EN LA EDUCACIÓN Y EN LA LITERATURA, LA ALEGRÍA DE LA CREACIÓN
Quizás no haya alegría mayor para un ser humano que sentir la experiencia de crear. La Literatura es creación y estudiarla es acercarse a ese acto que, a su vez, nos acerca al misterio y a la maravilla de la Creación (con mayúscula), a esa Creación con la palabra y desde la nada, como enseña el Génesis. El caos primitivo es igual al papel en blanco y sobre él llegan palabras constructoras de un mundo, llámese poema, cuento, novela o pieza teatral. Es que “El poeta es un pequeño Dios”, como cierra el chileno Vicente Huidobro uno de sus poemas. Dios y el poeta crean, de ahí la sencilla pero honda metáfora. Dios crea el mundo original o primero y el poeta los otros múltiples y paralelos, aunque en definitiva “están todos en éste”, al decir de Paul Elluard.
Pero también crea quien lee y relee, quien comprende y asimila, quien analiza e interpreta, porque eso es reelaborar (re-crear) el texto. Asumamos pues, que una clase de Literatura es, o debería ser siempre, un ámbito de creación, para alumnos y docente, a partir de la creación de “pequeños dioses”. Asumamos pues, que un ámbito de clase no tiene sentido si no se llega a descubrir la alegría de esa creación. La alegría siempre, como quería y no se cansó de proclamar Don Bosco.
“La poesía es el vocablo virgen de todo prejuicio; el verbo creado y creador, la palabra recién nacida”: no parece haber otra definición que acerque más la Literatura a la voz del Demiurgo que esta que nos da el mismo Huidobro. No le quitemos nunca a nuestros alumnos el derecho a asombrarse al recorrer los mundos que abren las palabras. No les robemos el derecho a ver en la luna una princesa encaprichada o gladiolos caminando como hombres por el jardín, como vio Marosa. “Quien haya perdido la capacidad de asombro, es como si fuera por la vida con los ojos empañados”, sentenció Einstein.
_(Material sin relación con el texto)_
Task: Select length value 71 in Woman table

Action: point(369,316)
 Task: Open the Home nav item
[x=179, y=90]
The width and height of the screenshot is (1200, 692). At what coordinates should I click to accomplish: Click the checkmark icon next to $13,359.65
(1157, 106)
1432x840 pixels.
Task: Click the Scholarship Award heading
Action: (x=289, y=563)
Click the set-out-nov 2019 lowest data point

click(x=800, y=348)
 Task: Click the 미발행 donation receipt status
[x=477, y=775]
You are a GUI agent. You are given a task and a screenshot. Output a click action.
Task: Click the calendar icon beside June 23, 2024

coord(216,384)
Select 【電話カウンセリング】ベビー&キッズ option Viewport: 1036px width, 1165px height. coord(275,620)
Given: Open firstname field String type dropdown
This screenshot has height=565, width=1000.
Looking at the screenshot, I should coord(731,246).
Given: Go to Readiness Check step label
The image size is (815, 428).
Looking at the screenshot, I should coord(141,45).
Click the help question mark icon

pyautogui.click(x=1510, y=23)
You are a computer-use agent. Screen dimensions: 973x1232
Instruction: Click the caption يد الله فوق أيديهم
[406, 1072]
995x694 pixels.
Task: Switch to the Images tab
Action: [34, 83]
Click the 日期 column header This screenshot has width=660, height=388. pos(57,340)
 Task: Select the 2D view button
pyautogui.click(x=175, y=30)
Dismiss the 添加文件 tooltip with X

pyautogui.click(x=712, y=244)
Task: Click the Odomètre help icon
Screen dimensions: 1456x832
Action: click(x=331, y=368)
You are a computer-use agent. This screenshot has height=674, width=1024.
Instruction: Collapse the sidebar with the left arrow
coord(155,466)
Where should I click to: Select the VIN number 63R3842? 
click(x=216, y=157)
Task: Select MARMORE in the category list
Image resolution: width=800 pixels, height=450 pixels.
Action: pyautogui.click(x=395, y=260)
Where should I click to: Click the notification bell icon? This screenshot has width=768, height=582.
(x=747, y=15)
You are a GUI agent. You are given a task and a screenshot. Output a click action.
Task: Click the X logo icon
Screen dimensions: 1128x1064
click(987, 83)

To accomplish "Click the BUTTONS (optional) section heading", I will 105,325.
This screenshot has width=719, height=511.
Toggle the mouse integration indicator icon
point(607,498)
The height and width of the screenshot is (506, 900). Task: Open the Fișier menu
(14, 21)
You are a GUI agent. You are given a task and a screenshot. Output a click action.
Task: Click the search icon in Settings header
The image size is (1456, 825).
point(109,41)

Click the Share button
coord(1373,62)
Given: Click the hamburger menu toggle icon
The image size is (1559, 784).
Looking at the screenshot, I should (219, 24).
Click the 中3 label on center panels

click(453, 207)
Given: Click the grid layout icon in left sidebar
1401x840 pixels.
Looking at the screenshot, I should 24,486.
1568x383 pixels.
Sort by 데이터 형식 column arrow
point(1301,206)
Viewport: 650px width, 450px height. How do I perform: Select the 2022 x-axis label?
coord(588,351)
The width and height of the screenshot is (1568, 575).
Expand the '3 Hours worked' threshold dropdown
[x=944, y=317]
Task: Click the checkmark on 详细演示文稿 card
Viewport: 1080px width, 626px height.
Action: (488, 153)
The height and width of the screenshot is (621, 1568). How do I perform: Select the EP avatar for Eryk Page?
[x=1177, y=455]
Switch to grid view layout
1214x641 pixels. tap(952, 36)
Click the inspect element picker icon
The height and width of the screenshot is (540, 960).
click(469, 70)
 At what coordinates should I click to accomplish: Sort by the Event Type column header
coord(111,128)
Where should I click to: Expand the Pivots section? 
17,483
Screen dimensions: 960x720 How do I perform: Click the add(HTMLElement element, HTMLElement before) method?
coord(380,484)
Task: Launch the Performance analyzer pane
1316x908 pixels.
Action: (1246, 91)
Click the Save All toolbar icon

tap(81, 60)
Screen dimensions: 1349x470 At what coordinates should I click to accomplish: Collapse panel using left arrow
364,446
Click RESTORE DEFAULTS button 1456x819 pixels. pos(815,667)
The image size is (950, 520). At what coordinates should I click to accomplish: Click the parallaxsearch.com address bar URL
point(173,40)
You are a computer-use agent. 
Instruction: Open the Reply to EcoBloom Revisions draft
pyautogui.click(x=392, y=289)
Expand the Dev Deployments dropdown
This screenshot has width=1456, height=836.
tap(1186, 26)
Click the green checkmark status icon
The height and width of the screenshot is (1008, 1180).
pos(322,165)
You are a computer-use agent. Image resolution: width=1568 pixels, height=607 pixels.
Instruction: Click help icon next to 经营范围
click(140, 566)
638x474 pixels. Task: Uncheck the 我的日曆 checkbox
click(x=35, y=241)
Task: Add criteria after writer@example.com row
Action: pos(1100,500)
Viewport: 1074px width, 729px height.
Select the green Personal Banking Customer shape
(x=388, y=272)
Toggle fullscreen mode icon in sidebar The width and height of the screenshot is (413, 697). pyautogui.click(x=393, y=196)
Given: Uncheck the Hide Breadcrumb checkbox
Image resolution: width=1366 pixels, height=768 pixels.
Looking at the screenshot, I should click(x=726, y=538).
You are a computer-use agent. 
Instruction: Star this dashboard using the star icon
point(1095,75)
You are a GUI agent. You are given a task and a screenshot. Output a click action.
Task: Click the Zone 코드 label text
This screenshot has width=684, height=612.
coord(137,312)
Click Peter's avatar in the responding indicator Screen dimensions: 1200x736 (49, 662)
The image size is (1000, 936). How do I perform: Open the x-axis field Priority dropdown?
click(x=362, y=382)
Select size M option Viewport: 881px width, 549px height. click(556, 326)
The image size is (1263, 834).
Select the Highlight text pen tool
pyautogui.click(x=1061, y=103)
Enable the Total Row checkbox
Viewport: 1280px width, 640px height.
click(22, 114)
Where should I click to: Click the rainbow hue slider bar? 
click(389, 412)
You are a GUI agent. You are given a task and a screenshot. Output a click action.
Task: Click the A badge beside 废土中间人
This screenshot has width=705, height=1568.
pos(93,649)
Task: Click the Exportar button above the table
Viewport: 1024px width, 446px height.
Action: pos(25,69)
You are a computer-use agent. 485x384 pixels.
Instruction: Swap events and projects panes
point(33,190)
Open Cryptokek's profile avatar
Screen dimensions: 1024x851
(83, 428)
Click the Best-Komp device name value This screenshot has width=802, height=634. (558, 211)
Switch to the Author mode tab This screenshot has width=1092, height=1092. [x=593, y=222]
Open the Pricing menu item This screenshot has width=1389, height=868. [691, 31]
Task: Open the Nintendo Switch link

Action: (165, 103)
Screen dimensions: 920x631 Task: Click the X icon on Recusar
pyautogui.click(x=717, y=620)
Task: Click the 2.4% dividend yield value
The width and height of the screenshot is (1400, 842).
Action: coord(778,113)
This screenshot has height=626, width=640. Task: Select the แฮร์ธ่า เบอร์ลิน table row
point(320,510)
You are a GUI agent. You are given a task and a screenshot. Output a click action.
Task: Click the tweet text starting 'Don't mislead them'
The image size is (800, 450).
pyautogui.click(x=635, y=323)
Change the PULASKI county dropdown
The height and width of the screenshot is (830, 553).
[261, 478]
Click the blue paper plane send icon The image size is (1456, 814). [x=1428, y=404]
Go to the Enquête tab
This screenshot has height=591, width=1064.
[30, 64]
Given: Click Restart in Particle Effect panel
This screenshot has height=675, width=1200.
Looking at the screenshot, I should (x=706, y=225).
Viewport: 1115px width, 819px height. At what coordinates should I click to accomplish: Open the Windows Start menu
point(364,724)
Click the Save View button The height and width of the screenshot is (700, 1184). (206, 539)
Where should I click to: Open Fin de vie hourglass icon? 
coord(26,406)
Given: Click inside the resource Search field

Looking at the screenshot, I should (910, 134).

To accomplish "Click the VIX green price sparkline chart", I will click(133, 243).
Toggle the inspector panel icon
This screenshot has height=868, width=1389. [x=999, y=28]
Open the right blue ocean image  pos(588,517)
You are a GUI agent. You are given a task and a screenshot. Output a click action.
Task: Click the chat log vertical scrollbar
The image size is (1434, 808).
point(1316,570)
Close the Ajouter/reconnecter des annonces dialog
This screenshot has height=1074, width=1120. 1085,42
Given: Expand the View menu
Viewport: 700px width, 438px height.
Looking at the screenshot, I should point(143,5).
Nada más inmaterial y valioso que la Educación. Y en ella, quizás nada más inmaterial y valioso que el descubrimiento de nuestras capacidades creativas. Educar esas capacidades es fortalecer al individuo, entregarle nada menos que el timón de su propia existencia (cuyos límites solo dependerán de la amplitud de sentimientos e imaginación). Fomentar la creación es también cultivar su sensibilidad (que también se educa, no lo olvidemos) despertándole la alegría de conocerse a sí mismo. Un referente en la enseñanza de Literatura en Salesiano en las últimas décadas, el profesor José Luis Guarino, reflexionó alguna vez: “Educar la sensibilidad: ahí está la clave. Es como ajustar la afinación de las cuerdas de un violín. El espíritu afinado vibra armoniosamente ante las maravillas de la creación (…) Educar la sensibilidad es un proceso indispensable para valorar la verdad, para experimentar la fascinación ante el bien y la belleza” (Boletín Salesiano, octubre de 2011). Y también Guarino escribió en otra oportunidad: “Que el educando se conozca a sí mismo le permite trazarse planes acordes a sus posibilidades, encauzar sus energías, orientarse en la vida, superar las debilidades, corregir sus defectos. Vivir sin conocerse hace pensar en un constructor que va edificando improvisadamente, sin un plano previo; o a un conductor que pone en marcha su vehículo, sin controlar el estado del combustible, de la dirección, de los frenos (…) Qué triste desperdiciar, por desconocimiento o por negligencia, tesoros de inteligencia, riqueza imaginativa, posibilidades creativas…” (Boletín Salesiano, julio de 2011).
Atrevámonos entonces, con responsabilidad, pero sin perder nunca la alegría que reclamó y sembró Don Bosco, a que nuestros alumnos desafíen la mezquina razón y los estrechos límites de la realidad que lo mundano nos impone. Para ello, la Literatura es, creo, uno de los caminos más fértiles. Y entonces vuelvo a Vicente Huidobro: “La Poesía es un desafío a la Razón, el único desafío que la razón puede aceptar, pues una crea su realidad en el mundo que ‘es’ y la otra en el que ‘está siendo’. La Poesía está antes del principio del hombre y después del fin del hombre. Ella es el lenguaje del Paraíso y el lenguaje del Juicio Final, ella ordeña las ubres de la eternidad, ella es intangible como el tabú del cielo”.